» **Passage to read**:
This pastoral impulse gives particular expression to the Gospel today where Jesus, at the start of his public ministry, reprises and realises in himself the hope of the prophet Isaiah in the First Reading that the awaited messiah would be the one “to bring good news to the poor, to proclaim liberty to captives and the to be blind new sight, to set the downtrodden free.” God would “comfort all those who mourn and to give them for ashes a garland: for mourning robe the oil of gladness, for despondency, praise.” What a proclamation of hope! Just what we all need from the Lord right now!

It is the priests who are particular stewards of these mysteries of hope. They live this out particularly as the ones who administer the sacraments of hope and healing symbolised in the oils now to be blessed.

Let us reflect for a moment on priests in our world today, especially those gathered online from the two dioceses.

To say that to live out the priesthood in Australia today is a challenge is a gross understatement.

There is the continuing shame and humiliation of all that the sex abuse scourge represents. There is the continuing pain of the courageous victims of criminal acts of so many, including the clergy. Also, the issues surrounding Cardinal Pell’s incarceration seem to never end.

Then there has been this year that is still young: the bushfires, drought, smoke, hailstones and floods, and now the pandemic! Despite what terminology others may use, priests are offering their people heroic and essential pastoral services in these bleakest of times. I have been continually uplifted by the sheer courage and pastoral creativity of so many priests from both dioceses that I have personally witnessed.

And even now their priestly routines have been severely impacted upon.

One of the most difficult days I have ever experienced since becoming a bishop was to recently instruct all priests in both dioceses to stop gathering their people in their Churches. Not only that, I instructed them to go and lock their Churches to insure that such gatherings could not take place.

Yet, again, I have seen priests in recent days instilling confidence in their people to gather online and to look out for those most affected by these necessary health and government regulations. This will continue for the immediate future.

I am encouraging priests to use every pastoral creative skill they can muster to rise up to the challenge of the moment and stand alongside their people, especially the frail and weak. They are to do what priests always do, albeit in new circumstances: to make known and loved Jesus “the Alpha and Omega … who is, who was, and who is to come, the Almighty”.

Finally, we are never alone in our difficulties. Jesus, the High Priest and Victim, always walks alongside us. Alongside Jesus is his Mother, Mary, and all the saints and angels. Alongside them are all those “who have gone before us marked with the sign of faith and rest in peace”. Speaking to you from the crypt of St Christopher’s Cathedral, Canberra, I am sure my predecessors buried here awaiting the fullness of the Resurrection in hope, are also praying for us.

» **Task brief**: Copy the passage about priests above, starting with "To say that" and going on through "have personally witnessed.", but swap "bushfires" for "wildfires".

» **Listed records**:
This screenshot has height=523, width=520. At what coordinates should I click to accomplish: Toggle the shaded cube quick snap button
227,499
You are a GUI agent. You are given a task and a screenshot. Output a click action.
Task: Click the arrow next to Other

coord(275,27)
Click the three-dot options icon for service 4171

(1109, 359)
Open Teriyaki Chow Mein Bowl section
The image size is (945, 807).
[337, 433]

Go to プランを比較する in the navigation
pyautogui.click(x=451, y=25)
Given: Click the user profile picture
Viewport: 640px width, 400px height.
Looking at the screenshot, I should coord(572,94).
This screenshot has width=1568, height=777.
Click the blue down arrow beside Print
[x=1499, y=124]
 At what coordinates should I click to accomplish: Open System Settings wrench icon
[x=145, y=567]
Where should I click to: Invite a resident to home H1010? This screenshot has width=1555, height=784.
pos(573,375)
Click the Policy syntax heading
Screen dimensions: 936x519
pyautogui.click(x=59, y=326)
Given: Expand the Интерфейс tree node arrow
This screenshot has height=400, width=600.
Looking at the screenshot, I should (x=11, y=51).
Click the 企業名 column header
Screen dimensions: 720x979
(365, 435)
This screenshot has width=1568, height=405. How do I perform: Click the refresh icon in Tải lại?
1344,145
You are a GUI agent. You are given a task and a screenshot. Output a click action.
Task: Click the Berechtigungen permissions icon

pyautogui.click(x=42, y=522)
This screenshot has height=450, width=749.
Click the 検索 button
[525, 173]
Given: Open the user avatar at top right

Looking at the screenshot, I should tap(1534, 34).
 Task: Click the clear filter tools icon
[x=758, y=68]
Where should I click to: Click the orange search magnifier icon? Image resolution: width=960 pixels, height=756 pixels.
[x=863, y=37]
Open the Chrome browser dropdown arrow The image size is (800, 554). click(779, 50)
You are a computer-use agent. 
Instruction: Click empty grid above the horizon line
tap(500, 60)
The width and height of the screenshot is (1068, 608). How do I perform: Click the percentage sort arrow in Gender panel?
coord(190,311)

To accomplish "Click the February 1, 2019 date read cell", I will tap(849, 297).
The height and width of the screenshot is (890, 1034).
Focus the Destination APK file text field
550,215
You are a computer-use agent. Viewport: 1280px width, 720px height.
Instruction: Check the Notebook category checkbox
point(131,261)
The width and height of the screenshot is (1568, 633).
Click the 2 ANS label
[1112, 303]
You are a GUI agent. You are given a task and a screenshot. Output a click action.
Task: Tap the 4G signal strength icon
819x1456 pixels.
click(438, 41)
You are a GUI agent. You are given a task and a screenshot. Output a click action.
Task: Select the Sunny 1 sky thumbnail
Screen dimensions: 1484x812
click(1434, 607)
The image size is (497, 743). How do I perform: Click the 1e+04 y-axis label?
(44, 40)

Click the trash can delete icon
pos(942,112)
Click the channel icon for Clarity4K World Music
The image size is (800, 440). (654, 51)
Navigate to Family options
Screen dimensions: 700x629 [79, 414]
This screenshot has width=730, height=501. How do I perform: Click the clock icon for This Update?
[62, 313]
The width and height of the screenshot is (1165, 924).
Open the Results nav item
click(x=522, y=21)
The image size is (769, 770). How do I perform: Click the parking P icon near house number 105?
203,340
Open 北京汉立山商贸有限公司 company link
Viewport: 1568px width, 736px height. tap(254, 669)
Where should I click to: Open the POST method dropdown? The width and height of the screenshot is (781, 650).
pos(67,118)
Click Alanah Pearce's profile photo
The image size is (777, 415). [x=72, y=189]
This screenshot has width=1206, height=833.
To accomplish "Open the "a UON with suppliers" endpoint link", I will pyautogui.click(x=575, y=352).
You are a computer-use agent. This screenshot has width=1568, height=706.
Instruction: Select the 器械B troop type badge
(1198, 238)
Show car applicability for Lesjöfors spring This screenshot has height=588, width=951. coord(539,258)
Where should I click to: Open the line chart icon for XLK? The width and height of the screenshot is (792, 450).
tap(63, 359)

» **Output of the exercise**:
To say that to live out the priesthood in Australia today is a challenge is a gross understatement.

There is the continuing shame and humiliation of all that the sex abuse scourge represents. There is the continuing pain of the courageous victims of criminal acts of so many, including the clergy. Also, the issues surrounding Cardinal Pell’s incarceration seem to never end.

Then there has been this year that is still young: the wildfires, drought, smoke, hailstones and floods, and now the pandemic! Despite what terminology others may use, priests are offering their people heroic and essential pastoral services in these bleakest of times. I have been continually uplifted by the sheer courage and pastoral creativity of so many priests from both dioceses that I have personally witnessed.